▶ Exercise objective: Which lines of the data below include the string "January"? Return each of them.

▶ Recorded data:
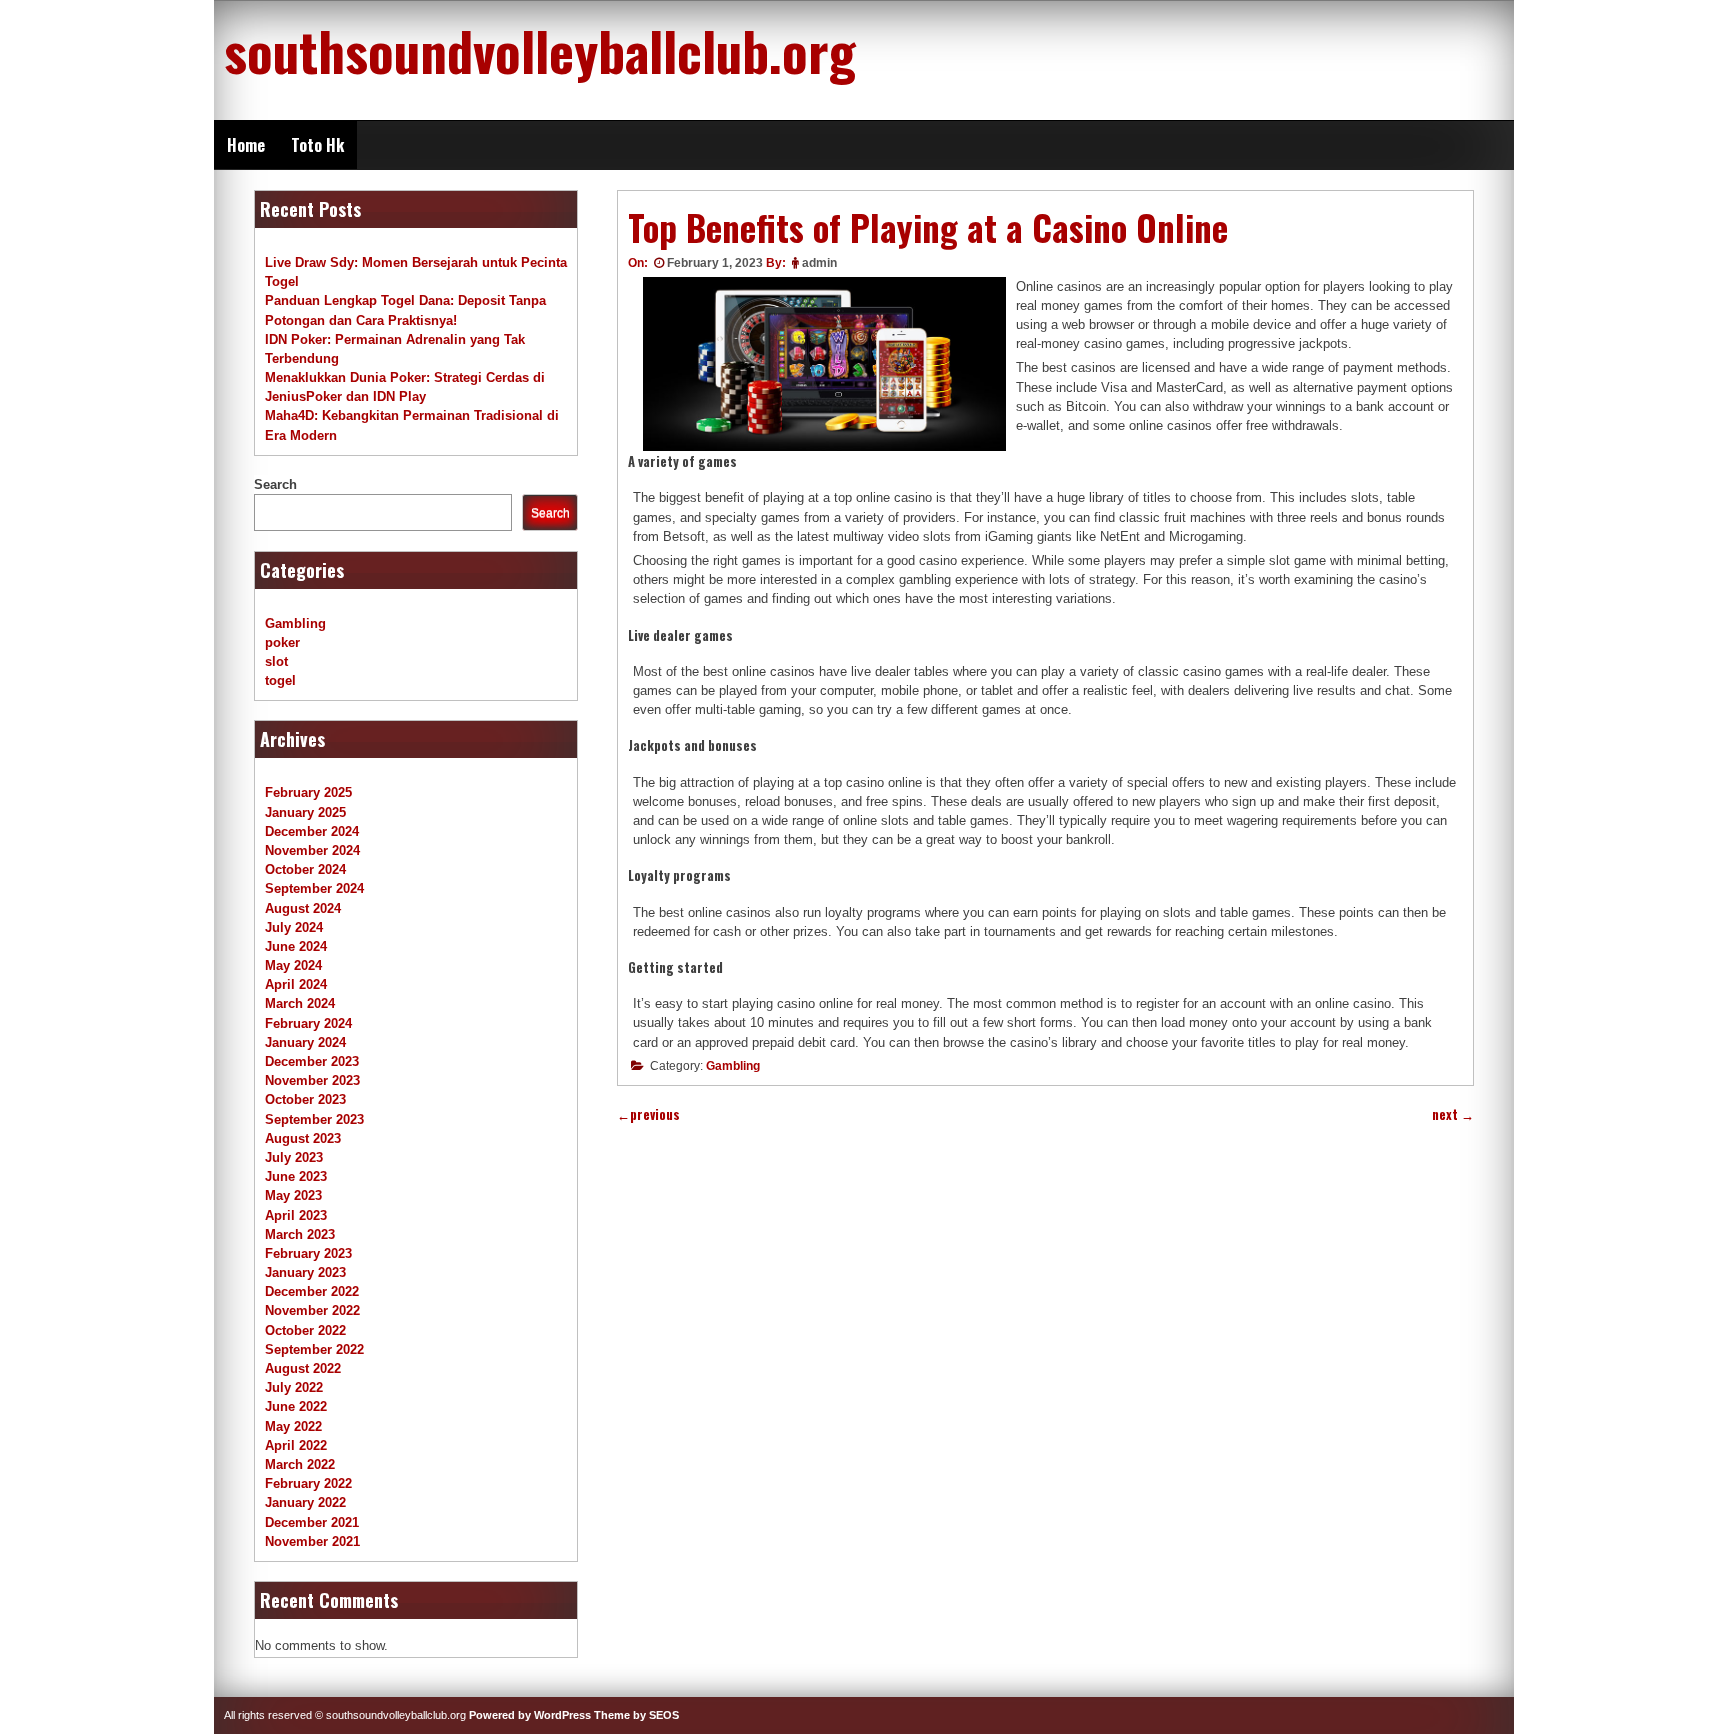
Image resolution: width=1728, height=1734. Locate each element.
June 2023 (296, 1176)
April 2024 (296, 984)
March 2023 (300, 1234)
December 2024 (312, 831)
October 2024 (305, 869)
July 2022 (294, 1387)
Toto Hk (317, 145)
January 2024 (305, 1042)
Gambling (733, 1066)
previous (648, 1114)
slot (276, 661)
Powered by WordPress (530, 1715)
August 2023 (303, 1138)
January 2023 (305, 1272)
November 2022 (312, 1310)
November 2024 (312, 850)
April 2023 (296, 1215)
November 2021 (312, 1541)
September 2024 (314, 888)
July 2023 (294, 1157)
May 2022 (293, 1426)
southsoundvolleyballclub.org (540, 50)
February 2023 (308, 1253)
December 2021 (312, 1522)
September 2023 (314, 1119)
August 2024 (303, 908)
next (1453, 1114)
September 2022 (314, 1349)
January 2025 (305, 812)
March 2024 (300, 1003)
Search (275, 484)
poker (282, 642)
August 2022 (303, 1368)
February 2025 (308, 792)
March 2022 (300, 1464)
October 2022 (305, 1330)
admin (819, 263)
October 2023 (305, 1099)
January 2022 (305, 1502)
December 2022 (312, 1291)
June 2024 (296, 946)
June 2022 (296, 1406)
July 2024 (294, 927)
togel (280, 680)
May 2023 (293, 1195)
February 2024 (308, 1023)
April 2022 (296, 1445)
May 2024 (293, 965)
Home (246, 145)
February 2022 (308, 1483)
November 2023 (312, 1080)
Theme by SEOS (636, 1715)
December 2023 (312, 1061)
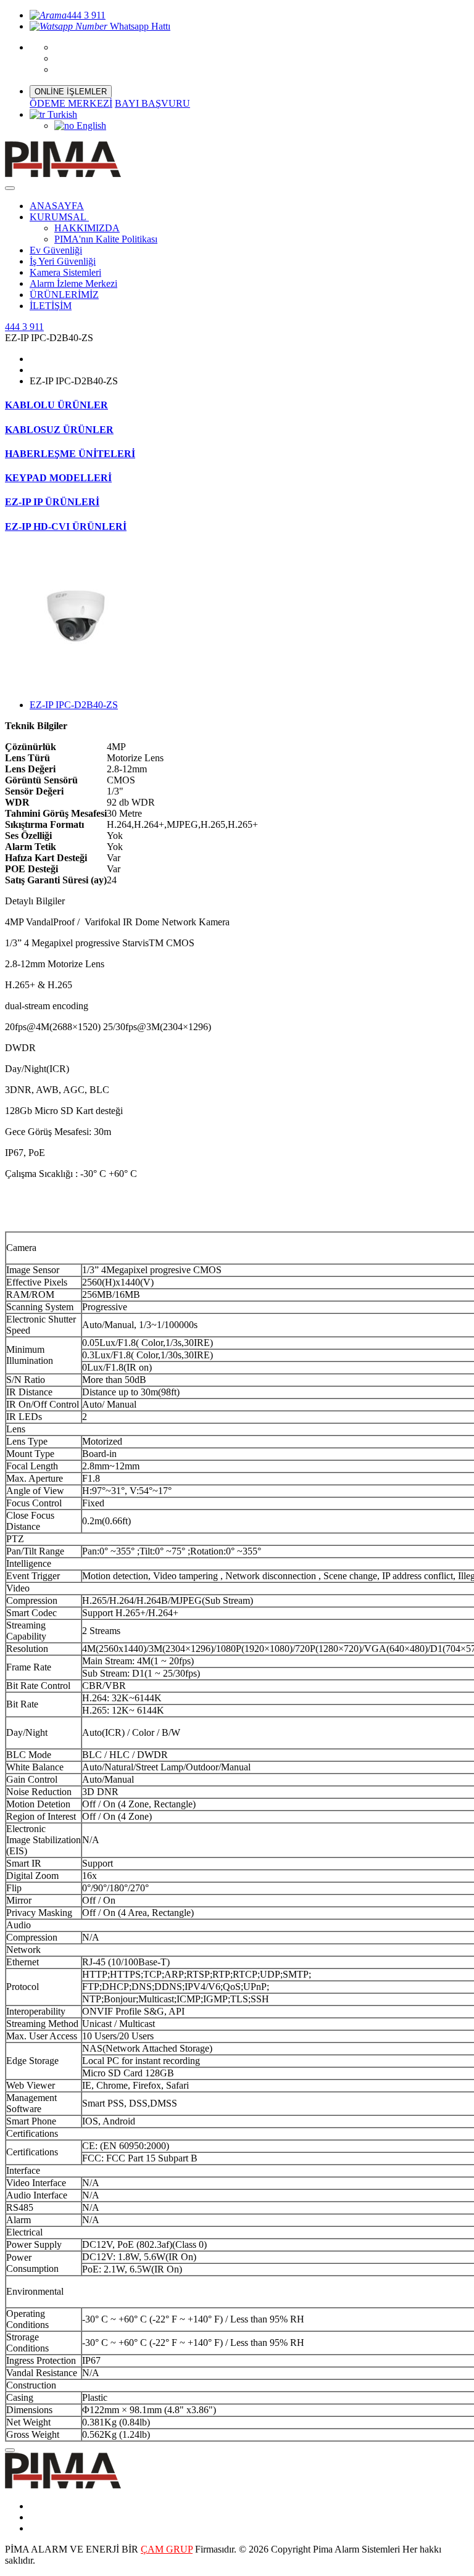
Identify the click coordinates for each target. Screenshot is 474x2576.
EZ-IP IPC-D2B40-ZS (74, 705)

▶ Exercise result:
January 2024 (305, 1042)
January 2023 (305, 1272)
January 2025 (305, 812)
January 2022 (305, 1502)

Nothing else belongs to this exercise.